Exercise directions:
Leaving the images behind, copy every line of the records exactly.

Extracted data:

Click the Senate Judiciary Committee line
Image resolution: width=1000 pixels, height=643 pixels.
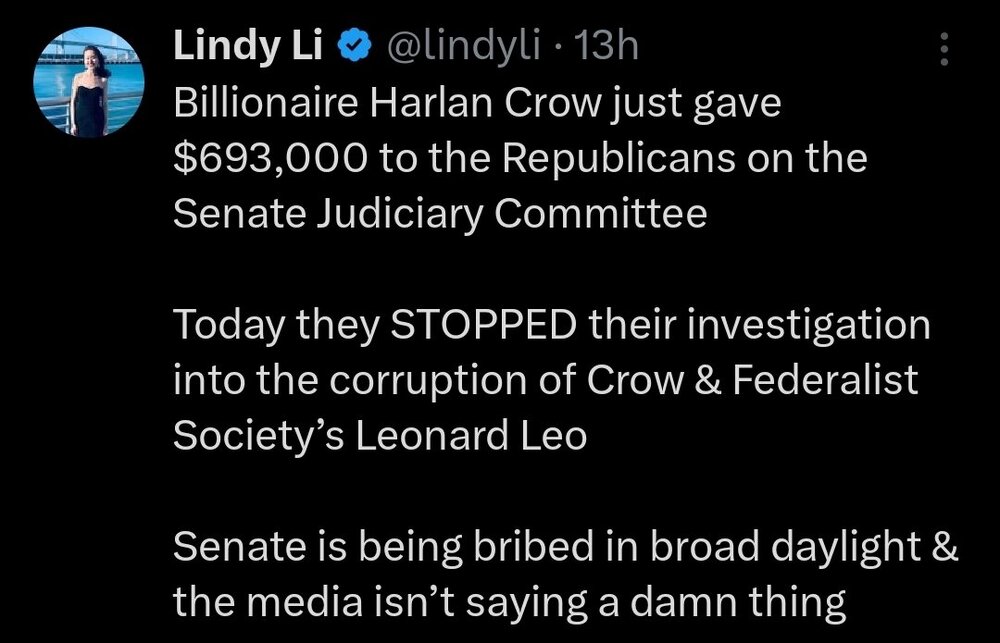(440, 215)
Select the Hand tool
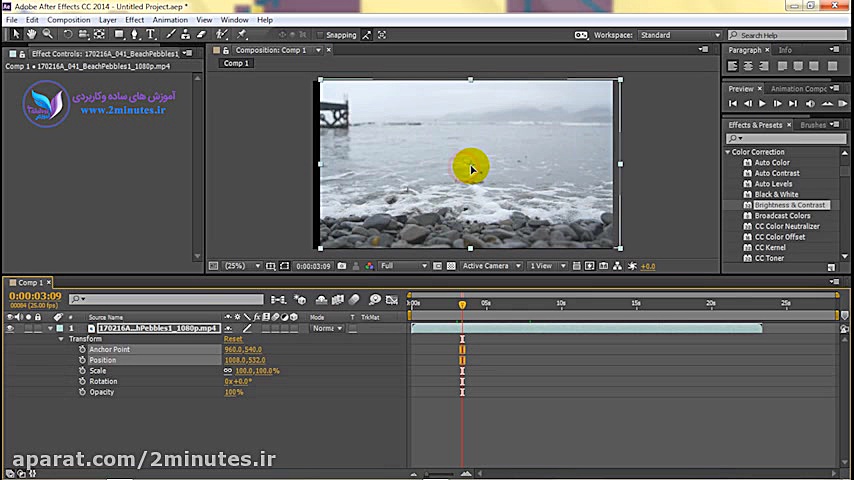This screenshot has height=480, width=854. point(32,34)
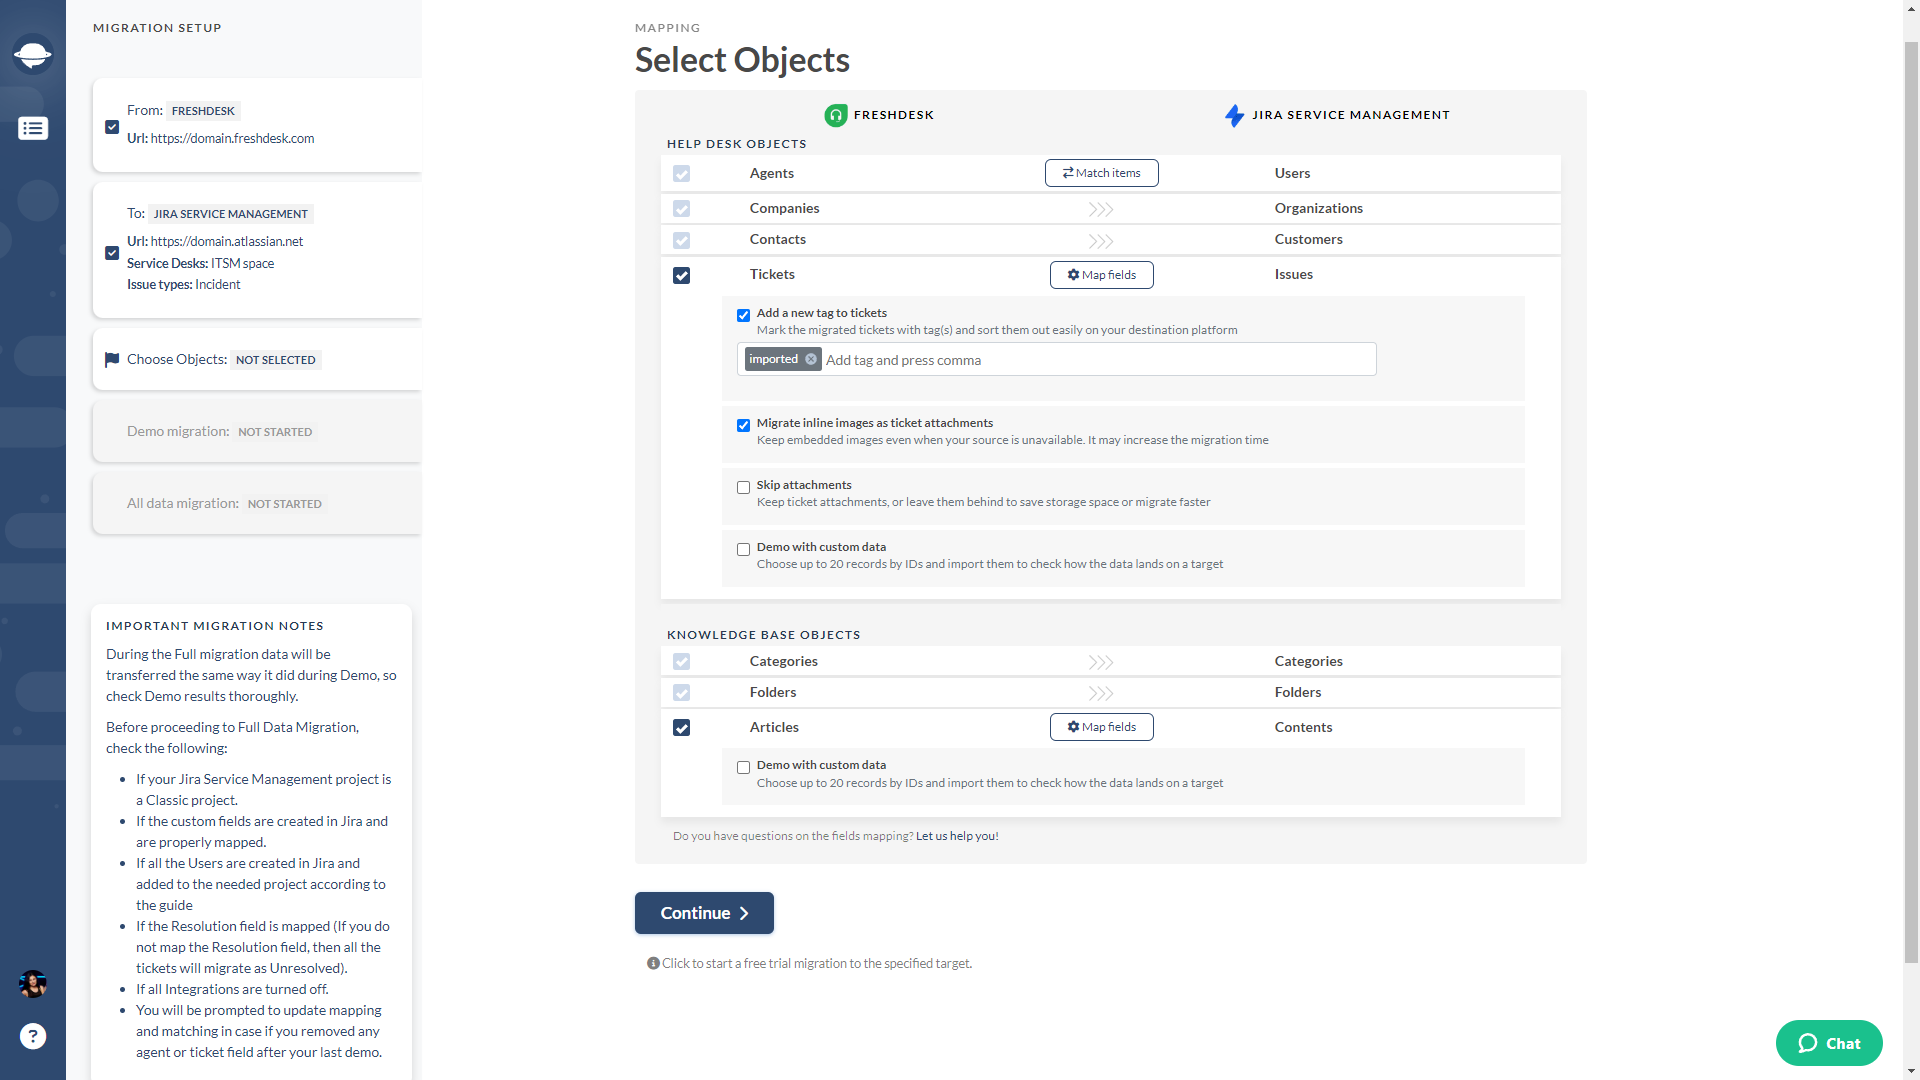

Answer for this exercise:
Click the Senate Judiciary Committee line
Image resolution: width=1000 pixels, height=643 pixels.
(440, 215)
Select the Hand tool
This screenshot has height=480, width=854. point(32,34)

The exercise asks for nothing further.